「・・・トシ、サトシ!」

ある夜の事、また私は誰かに呼ばれている夢を見た。その声はとても懐かしく、しかしながらとても聞き慣れた声であった。声はするが姿は見えない。しかし、その声の主は間違いなく"美香"であった。

"美香"とは、私の前妻の名である。私は今の妻と一緒になる前、前妻を病気で亡くしている。

そんな美香が他界して10年…。美香が亡くなった時は、毎日のように夢の中で会っていた気がする。悲しくて…寂しくて…。寝ても覚めても頭の中には美香がいた。妻の闘病中は会社も休んで懸命に看病の日々を送っていた。医者から"余命宣告"を受けた時は、人目も憚らず号泣した事を覚えている。10年経った今も、日常生活を送っている上で、ふと、美香と過ごした時間を思い出す事がある。散歩した公園、買い物に行ったお店、好きだったお菓子。その瞬間は突然やってくるのだ。勿論、今は再婚し嫁と子供がいるので、その事は絶対に口には出さないが、もしかすると嫁はそんな私を看過しているだけなんだと思う。なるべく前妻の事を口にしたり悟られないよう気を付けて今の生活を過ごしていた…。

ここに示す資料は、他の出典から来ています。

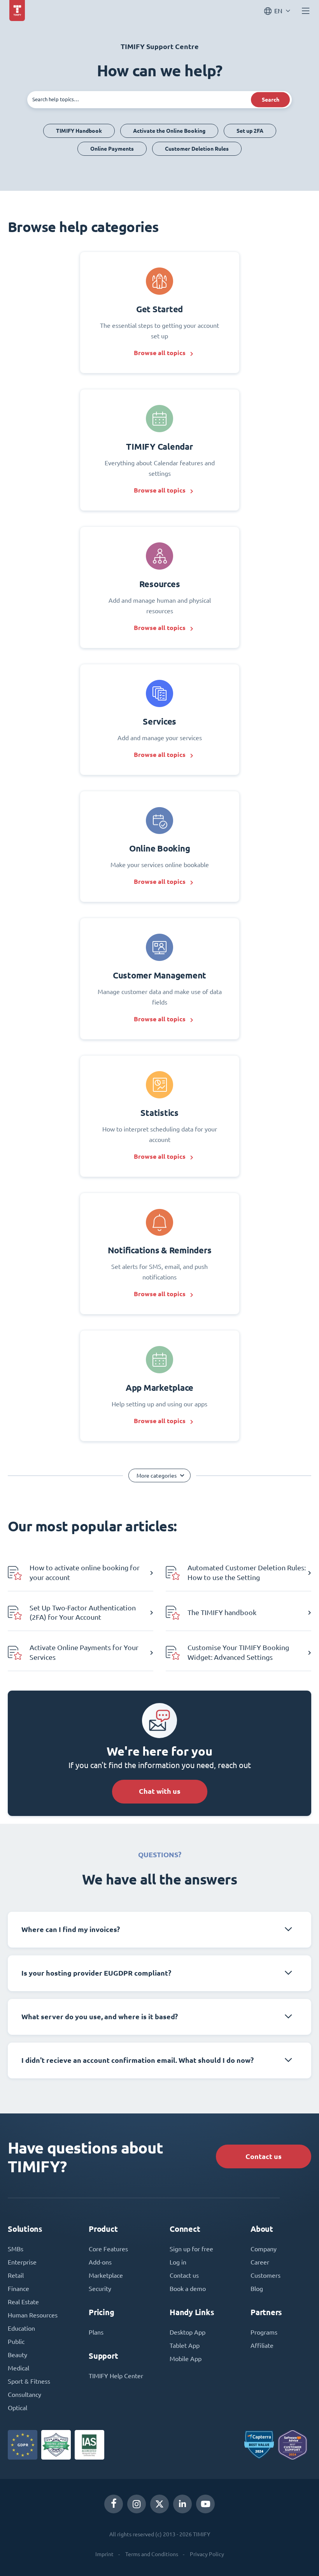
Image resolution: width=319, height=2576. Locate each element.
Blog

望愛が幼稚園に通い始める頃、妻は朝から晩まで書類とにらみ合いをする事が多くなった。発達障害児を受け入れてくれる幼稚園探しで悪戦苦闘していたのだ。一言に障害児と言っても、子供によってはいろんなタイプがある。そのタイプに合わせて専属の先生を配置しなくてはならない事が、幼稚園側でも容易ではないのだ。受け入れてくれる人数にも制限があり、良い幼稚園を見付けても、抽選から外れてしまう事も多々あるようだ。その他にも、園によっては『勉強・運動・遊び』など、それぞれの方針が違ってくる。健常者の親御さんならどう子育てをしていきたいのかによって選んでしまえばよいのだが、発達障害児の親は簡単には決められない。そして、悩みに悩んだ末、やっと自宅から車で30分ほどの幼稚園に入園できる事に決まった。その幼稚園には障害児を受け入れられるように、障害児の人数に合わせた先生もいるとの事だった。緑豊かでいつでも自然と触れ合える、私たち夫婦にとっては最高の環境で子供を預けられる幼稚園。まさに"のびのび"と育てる環境に、五里霧中だった妻も胸を撫で下ろす思いであったろう。残る心配は娘が毎日通園してくれるかだ。やはり発達障害児に多く見られるのが、環境の変化に順応できなくなる事だ。簡単に説明すると、今までは朝起きたらママと一緒にテレビを見たりご飯を食べてお散歩したりしていた毎日から、今度は決まった時間に通園して、ママから離れて幼稚園でお友達と過ごす。このちょっとした変化にさえ対応出来なくなるのだ。健常者の子供なら「明日から幼稚園だよ!」で済む話が、発達障害児には、きっと「なんで?イヤだ!」と、"ルーティン"を崩される事に抵抗が生まれてしまう。健常者の子供の中にもたまに居るそうだが、発達障害児はこれによって自傷したりお漏らしをしたり、服を脱いでしまったり、時にはなだめる親や先生に対し"他害行為"をしてしまう。妻にとっての次の悩みは無事に娘が通園できるかどうかになった。